• _Requirement_: Copy each of the following records word for word, keeping every character and line as it stands.
---- Stored rows
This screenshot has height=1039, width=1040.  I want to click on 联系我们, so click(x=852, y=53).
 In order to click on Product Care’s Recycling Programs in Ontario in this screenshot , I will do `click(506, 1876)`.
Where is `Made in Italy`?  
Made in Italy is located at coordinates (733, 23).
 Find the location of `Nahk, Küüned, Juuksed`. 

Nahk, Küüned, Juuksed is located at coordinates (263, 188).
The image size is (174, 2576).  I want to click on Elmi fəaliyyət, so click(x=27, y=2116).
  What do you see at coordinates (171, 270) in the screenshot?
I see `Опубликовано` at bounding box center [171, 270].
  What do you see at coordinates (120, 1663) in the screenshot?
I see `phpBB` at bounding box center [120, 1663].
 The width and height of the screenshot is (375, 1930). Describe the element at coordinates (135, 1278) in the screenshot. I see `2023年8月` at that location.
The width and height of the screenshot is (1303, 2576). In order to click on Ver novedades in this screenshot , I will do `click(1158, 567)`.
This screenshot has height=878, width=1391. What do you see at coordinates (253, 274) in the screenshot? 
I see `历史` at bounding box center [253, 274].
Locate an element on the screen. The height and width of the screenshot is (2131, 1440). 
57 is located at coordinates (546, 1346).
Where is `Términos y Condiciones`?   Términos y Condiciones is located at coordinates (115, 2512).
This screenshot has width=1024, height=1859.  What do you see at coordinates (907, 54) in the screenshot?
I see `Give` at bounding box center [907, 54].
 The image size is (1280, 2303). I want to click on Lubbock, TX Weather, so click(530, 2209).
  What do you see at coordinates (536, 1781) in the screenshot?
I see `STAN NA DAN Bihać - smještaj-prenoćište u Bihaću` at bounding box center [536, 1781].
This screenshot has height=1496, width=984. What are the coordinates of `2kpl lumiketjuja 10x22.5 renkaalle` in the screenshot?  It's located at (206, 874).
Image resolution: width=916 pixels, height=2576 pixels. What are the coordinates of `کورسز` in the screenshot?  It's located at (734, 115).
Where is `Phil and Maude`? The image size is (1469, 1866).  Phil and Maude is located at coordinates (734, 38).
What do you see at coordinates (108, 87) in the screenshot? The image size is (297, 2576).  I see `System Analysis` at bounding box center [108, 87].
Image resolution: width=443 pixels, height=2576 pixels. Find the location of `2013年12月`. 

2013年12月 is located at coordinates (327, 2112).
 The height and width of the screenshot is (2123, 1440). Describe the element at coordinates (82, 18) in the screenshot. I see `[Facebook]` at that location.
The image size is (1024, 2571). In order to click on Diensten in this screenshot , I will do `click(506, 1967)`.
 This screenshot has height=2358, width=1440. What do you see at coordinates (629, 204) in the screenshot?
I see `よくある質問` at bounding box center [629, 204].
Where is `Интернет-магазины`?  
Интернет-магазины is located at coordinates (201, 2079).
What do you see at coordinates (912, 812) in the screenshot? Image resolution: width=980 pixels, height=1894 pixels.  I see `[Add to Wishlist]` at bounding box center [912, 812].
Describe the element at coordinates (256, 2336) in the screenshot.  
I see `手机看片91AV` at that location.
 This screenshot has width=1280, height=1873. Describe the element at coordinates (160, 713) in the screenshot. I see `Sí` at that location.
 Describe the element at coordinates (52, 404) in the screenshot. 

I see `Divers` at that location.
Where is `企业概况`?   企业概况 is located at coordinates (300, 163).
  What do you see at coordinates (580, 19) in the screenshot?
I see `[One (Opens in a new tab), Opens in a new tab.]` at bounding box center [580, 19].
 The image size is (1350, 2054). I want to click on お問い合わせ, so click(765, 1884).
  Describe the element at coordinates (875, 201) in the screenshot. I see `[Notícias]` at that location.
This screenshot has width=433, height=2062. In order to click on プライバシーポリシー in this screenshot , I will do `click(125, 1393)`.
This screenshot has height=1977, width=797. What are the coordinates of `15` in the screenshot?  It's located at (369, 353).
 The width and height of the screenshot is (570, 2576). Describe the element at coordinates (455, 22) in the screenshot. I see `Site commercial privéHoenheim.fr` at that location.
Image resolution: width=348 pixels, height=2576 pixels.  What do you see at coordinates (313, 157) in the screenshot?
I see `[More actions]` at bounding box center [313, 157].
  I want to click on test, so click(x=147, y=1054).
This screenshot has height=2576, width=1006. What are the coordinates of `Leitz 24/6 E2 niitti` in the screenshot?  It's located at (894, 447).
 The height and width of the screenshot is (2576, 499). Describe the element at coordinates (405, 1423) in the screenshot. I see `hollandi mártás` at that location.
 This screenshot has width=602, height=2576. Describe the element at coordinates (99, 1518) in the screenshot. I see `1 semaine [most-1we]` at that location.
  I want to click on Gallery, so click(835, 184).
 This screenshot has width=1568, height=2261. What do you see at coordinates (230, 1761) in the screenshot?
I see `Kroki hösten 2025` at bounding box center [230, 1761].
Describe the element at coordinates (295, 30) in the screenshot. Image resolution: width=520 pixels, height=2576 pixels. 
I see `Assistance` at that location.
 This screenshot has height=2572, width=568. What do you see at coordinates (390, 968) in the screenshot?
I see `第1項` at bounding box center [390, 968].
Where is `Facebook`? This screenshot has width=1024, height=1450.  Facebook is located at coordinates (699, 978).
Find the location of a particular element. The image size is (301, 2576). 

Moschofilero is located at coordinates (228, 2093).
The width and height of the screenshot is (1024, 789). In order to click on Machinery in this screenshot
--------
• _Completed exercise_:
This screenshot has height=1039, width=1040.  I want to click on 联系我们, so click(x=852, y=53).
 In order to click on Product Care’s Recycling Programs in Ontario in this screenshot , I will do `click(506, 1876)`.
Where is `Made in Italy`?  
Made in Italy is located at coordinates (733, 23).
 Find the location of `Nahk, Küüned, Juuksed`. 

Nahk, Küüned, Juuksed is located at coordinates (263, 188).
The image size is (174, 2576).  I want to click on Elmi fəaliyyət, so click(x=27, y=2116).
  What do you see at coordinates (171, 270) in the screenshot?
I see `Опубликовано` at bounding box center [171, 270].
  What do you see at coordinates (120, 1663) in the screenshot?
I see `phpBB` at bounding box center [120, 1663].
 The width and height of the screenshot is (375, 1930). Describe the element at coordinates (135, 1278) in the screenshot. I see `2023年8月` at that location.
The width and height of the screenshot is (1303, 2576). In order to click on Ver novedades in this screenshot , I will do `click(1158, 567)`.
This screenshot has height=878, width=1391. What do you see at coordinates (253, 274) in the screenshot? 
I see `历史` at bounding box center [253, 274].
Locate an element on the screen. The height and width of the screenshot is (2131, 1440). 
57 is located at coordinates (546, 1346).
Where is `Términos y Condiciones`?   Términos y Condiciones is located at coordinates (115, 2512).
This screenshot has width=1024, height=1859.  What do you see at coordinates (907, 54) in the screenshot?
I see `Give` at bounding box center [907, 54].
 The image size is (1280, 2303). I want to click on Lubbock, TX Weather, so click(530, 2209).
  What do you see at coordinates (536, 1781) in the screenshot?
I see `STAN NA DAN Bihać - smještaj-prenoćište u Bihaću` at bounding box center [536, 1781].
This screenshot has height=1496, width=984. What are the coordinates of `2kpl lumiketjuja 10x22.5 renkaalle` in the screenshot?  It's located at (206, 874).
Image resolution: width=916 pixels, height=2576 pixels. What are the coordinates of `کورسز` in the screenshot?  It's located at (734, 115).
Where is `Phil and Maude`? The image size is (1469, 1866).  Phil and Maude is located at coordinates (734, 38).
What do you see at coordinates (108, 87) in the screenshot? The image size is (297, 2576).  I see `System Analysis` at bounding box center [108, 87].
Image resolution: width=443 pixels, height=2576 pixels. Find the location of `2013年12月`. 

2013年12月 is located at coordinates (327, 2112).
 The height and width of the screenshot is (2123, 1440). Describe the element at coordinates (82, 18) in the screenshot. I see `[Facebook]` at that location.
The image size is (1024, 2571). In order to click on Diensten in this screenshot , I will do `click(506, 1967)`.
 This screenshot has height=2358, width=1440. What do you see at coordinates (629, 204) in the screenshot?
I see `よくある質問` at bounding box center [629, 204].
Where is `Интернет-магазины`?  
Интернет-магазины is located at coordinates (201, 2079).
What do you see at coordinates (912, 812) in the screenshot? Image resolution: width=980 pixels, height=1894 pixels.  I see `[Add to Wishlist]` at bounding box center [912, 812].
Describe the element at coordinates (256, 2336) in the screenshot.  
I see `手机看片91AV` at that location.
 This screenshot has width=1280, height=1873. Describe the element at coordinates (160, 713) in the screenshot. I see `Sí` at that location.
 Describe the element at coordinates (52, 404) in the screenshot. 

I see `Divers` at that location.
Where is `企业概况`?   企业概况 is located at coordinates (300, 163).
  What do you see at coordinates (580, 19) in the screenshot?
I see `[One (Opens in a new tab), Opens in a new tab.]` at bounding box center [580, 19].
 The image size is (1350, 2054). I want to click on お問い合わせ, so click(765, 1884).
  Describe the element at coordinates (875, 201) in the screenshot. I see `[Notícias]` at that location.
This screenshot has width=433, height=2062. In order to click on プライバシーポリシー in this screenshot , I will do `click(125, 1393)`.
This screenshot has height=1977, width=797. What are the coordinates of `15` in the screenshot?  It's located at (369, 353).
 The width and height of the screenshot is (570, 2576). Describe the element at coordinates (455, 22) in the screenshot. I see `Site commercial privéHoenheim.fr` at that location.
Image resolution: width=348 pixels, height=2576 pixels.  What do you see at coordinates (313, 157) in the screenshot?
I see `[More actions]` at bounding box center [313, 157].
  I want to click on test, so click(x=147, y=1054).
This screenshot has height=2576, width=1006. What are the coordinates of `Leitz 24/6 E2 niitti` in the screenshot?  It's located at (894, 447).
 The height and width of the screenshot is (2576, 499). Describe the element at coordinates (405, 1423) in the screenshot. I see `hollandi mártás` at that location.
 This screenshot has width=602, height=2576. Describe the element at coordinates (99, 1518) in the screenshot. I see `1 semaine [most-1we]` at that location.
  I want to click on Gallery, so click(835, 184).
 This screenshot has width=1568, height=2261. What do you see at coordinates (230, 1761) in the screenshot?
I see `Kroki hösten 2025` at bounding box center [230, 1761].
Describe the element at coordinates (295, 30) in the screenshot. Image resolution: width=520 pixels, height=2576 pixels. 
I see `Assistance` at that location.
 This screenshot has height=2572, width=568. What do you see at coordinates (390, 968) in the screenshot?
I see `第1項` at bounding box center [390, 968].
Where is `Facebook`? This screenshot has width=1024, height=1450.  Facebook is located at coordinates (699, 978).
Find the location of a particular element. The image size is (301, 2576). 

Moschofilero is located at coordinates (228, 2093).
The width and height of the screenshot is (1024, 789). In order to click on Machinery in this screenshot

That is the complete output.